One might assume a similar shift of the CO2 ground-state energy and VUV absorption spectrum upon dimerization and condensation, although likely to a lesser extent due to relatively weak van der Waals interactions compared to the hydrogen bonding present in H2O. Indeed, the observed spectrum for CO2 ice (density = 1.60 g cm−3) blueshifts by 0.27 eV compared to the gas phase (see Fig. 1)47. Hence, one might conclude that the interaction energy should be at least 1.16 eV/0.27 eV = 4.3 times smaller than the hydrogen-bonding forces in H2O. Naively assuming that the extent of interactions in CO2 scales linearly with pressure/density, we could speculate that for increasing the pressure and density up to 90 bar and 0.595 g cm−3 (37% of the density of CO2 ice or of liquid CO2 near its triple point) the spectrum might shift by 37% of the 0.27 eV difference between the gas- and solid-phase spectra, or a blue shift of merely 0.10 eV (~17 Å). No such shift is apparent in our data when comparing the spectra obtained at 90 bar or even up to 137 bar (Fig. 2), although it should be easily detectable given our wavelength resolution. Clearly, intermolecular forces playing a part in causing the energy difference between the gas-phase and solid-phase CO2 spectra, manifesting in a spectral shift, must require even higher densities and therefore smaller distances between molecules at which collective forces might come to play as well. To conclude, the interactions between CO2 molecules are demonstrably far weaker than in H2O and must require much shorter interaction distances to become observable.
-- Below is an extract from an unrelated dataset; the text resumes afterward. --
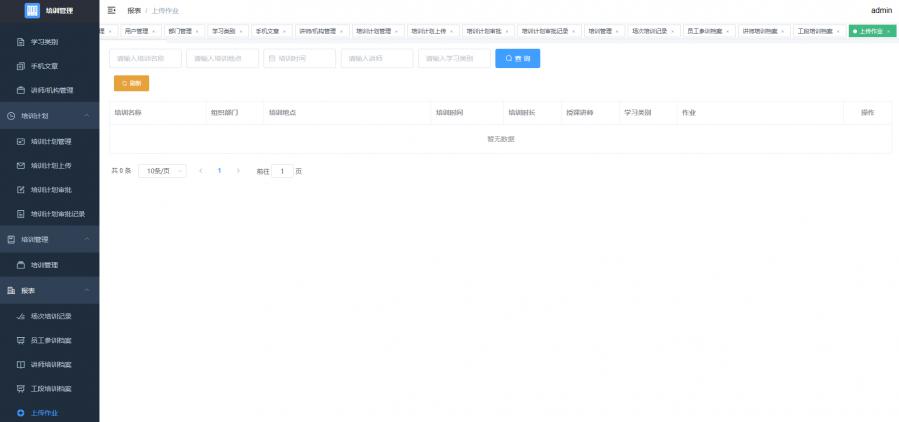Open 学习类别 from the sidebar
The image size is (899, 422).
46,42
We note that we are currently constructing a new in-house VUV spectrometer that eliminates the need to perform these experiments in conjunction with a synchrotron light source and will also allow us to access higher pressures. This instrument will allow exploration of the liquid CO2 spectrum near its triple point and densities comparable to the solid phase. This instrument will allow us to examine formation of the liquid phase to ascertain whether there is a sudden change in the spectrum position, band shape, or band features. We likewise propose to investigate the pressure/density dependence of gas-phase CO2 at lower temperatures to confirm the existence of similar gradual loss in vibrational structure with increasing pressure.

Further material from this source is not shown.